In chatting with the folks at the taping, I casually said that I was thinking about going over to the Trump rally. The first reaction they had was a genuine fear for my safety. I had never seen people I didn’t know so passionately urge me to avoid all those people. One woman told me that those people were the lowest of the low. Another man told me that he had gone to one of Trump’s rallies in the past and had been the target of harassment by large muscle-bound men. Another woman offered me her pepper spray. I assured them all that I thought I would be fine and that I would get the heck out of dodge if I got nervous.

What they didn’t know is that they weren’t the only ones I had heard from who were afraid. Some of my more right-leaning friends online expressed genuine fear at my going, but not because they were afraid of the attendees. They were afraid of people on the left violently attacking attendees. This was one day after a man had run his car through a Republican voter registration tent in Florida, and there was a genuine fear that there would be a repeat, or that antifa would bus people up from Boston for it. Just as I had assured those on the left, I told them I thought I would be fine, because we don’t really have antifa in New Hampshire.

But I’m not going to say it didn’t get to me a bit. When everyone around you is nervous for your safety, it’s hard not to question if they have a point. But it also made me more determined to see it through, because it was a stark reminder that both sides view each other exactly the same way. They are both afraid of the other side and what they are capable of. I couldn’t help but think that if they could just see the world through the lens of the other for a moment or two, it would be a stark revelation that they don’t know as much as they think they do.

It was so different than any other political event I had ever attended. Even the energy around Barack Obama in 2008 didn’t feel like this.

So, I headed over an hour and a half before the doors were scheduled to open—which was four hours before Trump was set to take the stage—and the line already stretched a mile away from the entrance to the arena. As I waited, I chatted with the folks around me. And contrary to all the fears expressed, they were so nice. I was not harassed or intimidated, and I was never in fear of my safety even for a moment. These were average, everyday people. They were veterans, schoolteachers, and small business owners who had come from all over the place for the thrill of attending this rally. They were upbeat and excited. In chatting, I even let it slip that I was a Democrat. The reaction: “Good for you! Welcome!”

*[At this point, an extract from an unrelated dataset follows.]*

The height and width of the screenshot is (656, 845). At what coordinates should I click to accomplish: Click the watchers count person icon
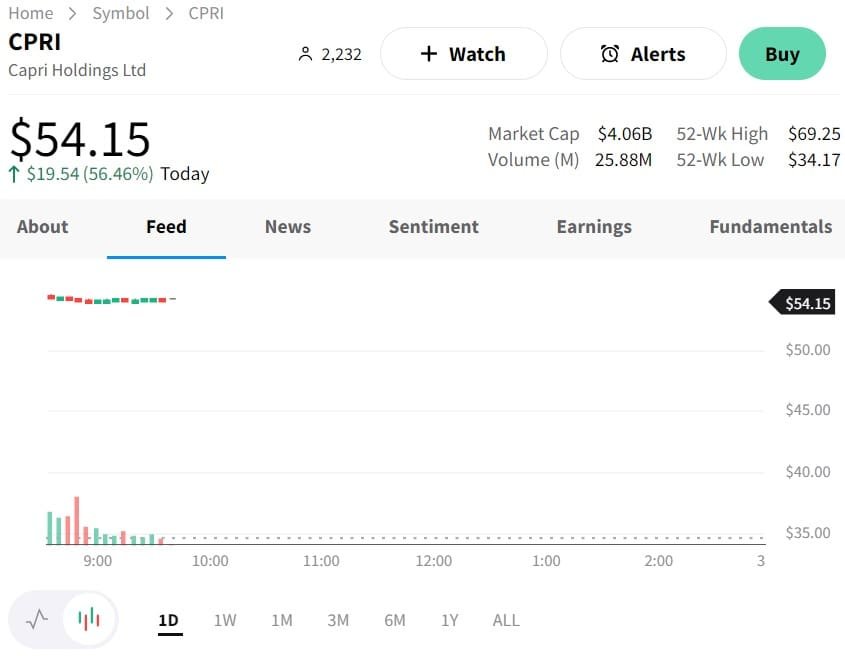tap(306, 54)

Once we got inside, the atmosphere was jubilant. It was more like attending a rock concert than a political rally. People were genuinely enjoying themselves. Some were even dancing to music being played over the loudspeakers. It was so different than any other political event I had ever attended. Even the energy around Barack Obama in 2008 didn’t feel like this.

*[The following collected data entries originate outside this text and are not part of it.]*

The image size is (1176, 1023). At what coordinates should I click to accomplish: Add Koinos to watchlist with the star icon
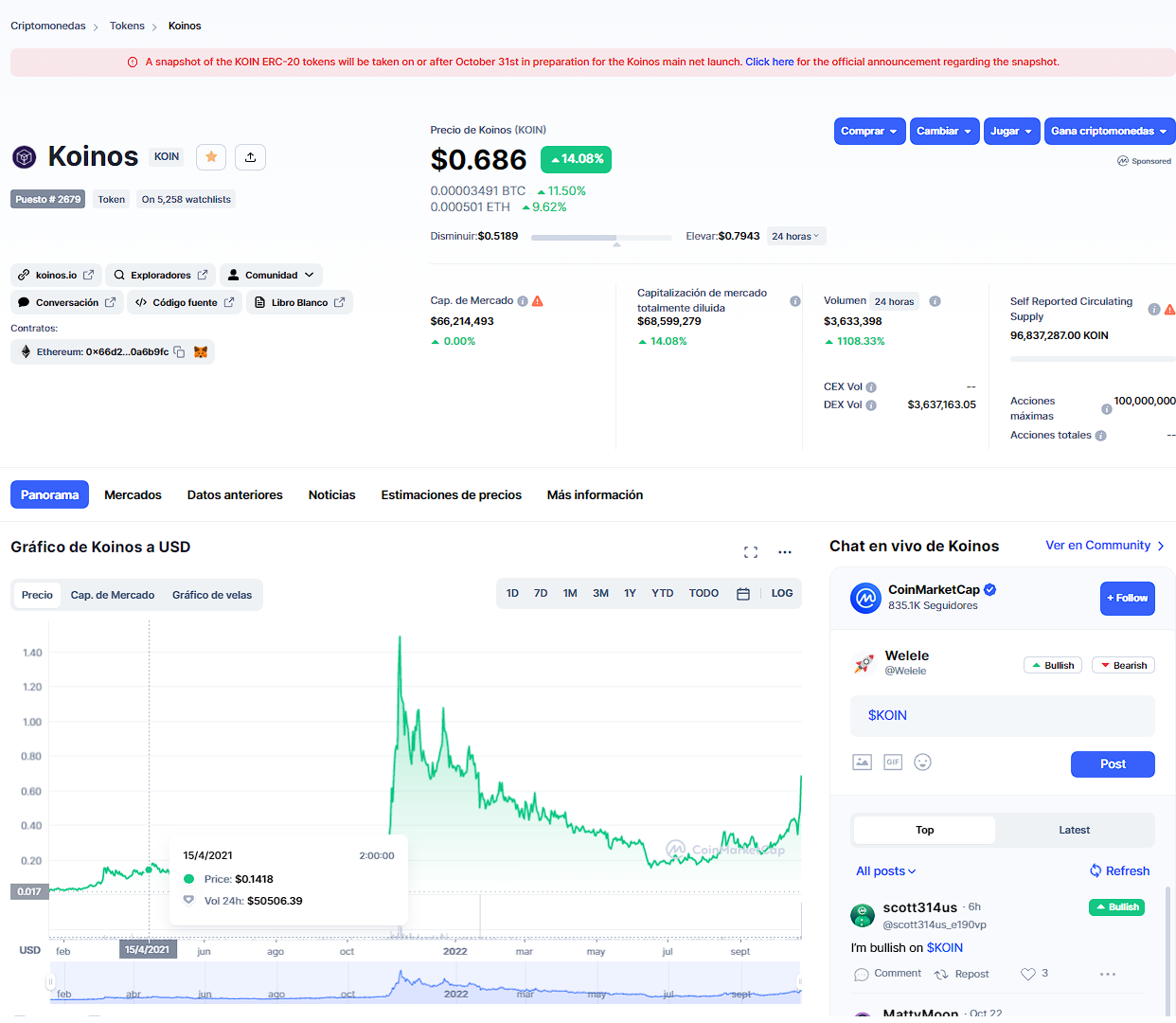tap(211, 157)
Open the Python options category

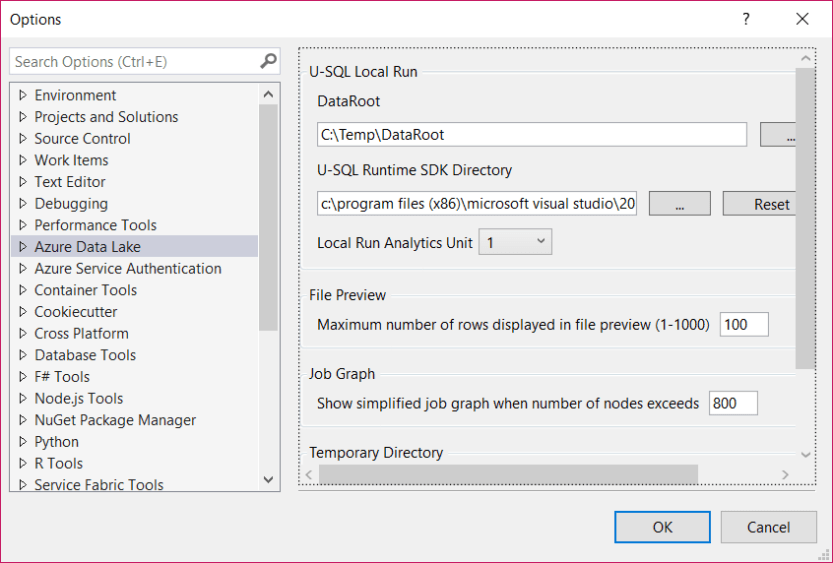pyautogui.click(x=56, y=442)
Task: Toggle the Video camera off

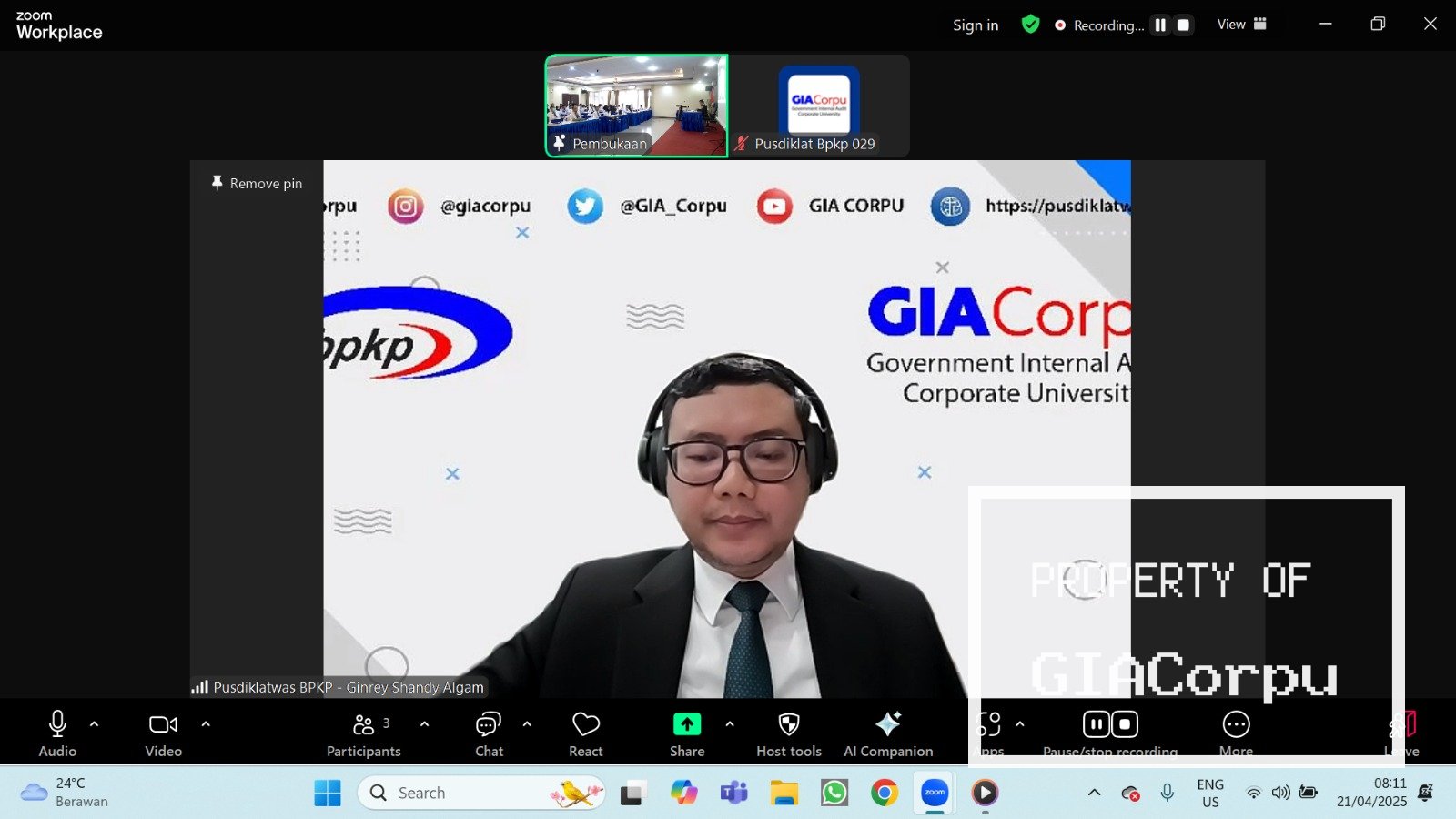Action: 164,733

I had attended an event with all the Democratic contenders just two days prior in exactly the same arena, and the contrast was stark. First, Trump completely filled the arena all the way up to the top. Even with every major Democratic candidate in attendance the other night, and the campaigns giving away free tickets, the Democrats did not do that. With Trump, every single person was unified around a singular goal. With the Democrats, the audience booed over candidates they didn’t like and got into literal shouting matches with each other. With Trump, there was a genuinely optimistic view of the future. With the Democrats, it was doom and gloom. With Trump, there was a genuine feeling of pride of being an American. With the Democrats, they emphasized that the country was a racist place from top to bottom.

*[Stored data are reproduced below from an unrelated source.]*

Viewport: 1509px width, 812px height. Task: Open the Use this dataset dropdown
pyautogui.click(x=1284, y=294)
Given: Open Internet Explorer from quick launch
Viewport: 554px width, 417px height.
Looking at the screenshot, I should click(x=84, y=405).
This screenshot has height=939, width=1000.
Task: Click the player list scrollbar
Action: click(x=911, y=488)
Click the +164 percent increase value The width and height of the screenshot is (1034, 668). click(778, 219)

Now, Trump is always going to present the best case he can. And yes, he lies. This is provable. But the strength of this rally wasn’t about the facts and figures. It was a group of people who felt like they had someone in their corner, who would fight for them. Some people say, “Well, obviously they’re having a great time. They’re in a cult.” I don’t think that’s true. The reality is that many people I spoke to do disagree with Trump on things. They don’t always like his attitude. They wish he wouldn’t tweet so much. People who are in cults don’t question their leaders. The people I spoke with did, but the pros in their eyes far outweighed the cons. They don’t love him because they think he’s perfect. They love him despite his flaws, because they believe he has their back.

As I left the rally—walking past thousands of people who were watching it on a giant monitor outside the arena because they couldn’t get in—I knew there was no way Trump would lose in November. Absolutely no way. I truly believe that it doesn’t matter who the Democrats nominate: Trump is going to trounce them. If you don’t believe me, attend one of his rallies and see for yourself. Don’t worry, they really won’t hurt you.

Today, I voted in the New Hampshire Democratic Primary for Pete Buttigieg. I genuinely feel that Pete would be great for this country, and maybe he’ll have his opportunity in the future. But tomorrow, I’ll be changing my voter registration from Democrat to Independent and walking away from the party I’ve spent the past 20 years in to sit in the middle for a while. There are extremes in both parties that I am uncomfortable with, but I also fundamentally believe that most people on both sides are good, decent human beings who want the best for the country and have dramatic disagreements on how to get there. But until we start seeing each other as human beings, there will be no bridging the divide. I refuse to be a part of the divisiveness any longer. I refuse to hate people I don’t know simply because they choose to vote for someone else. If we’re going to heal the country, we have to start taking steps toward one another rather than away.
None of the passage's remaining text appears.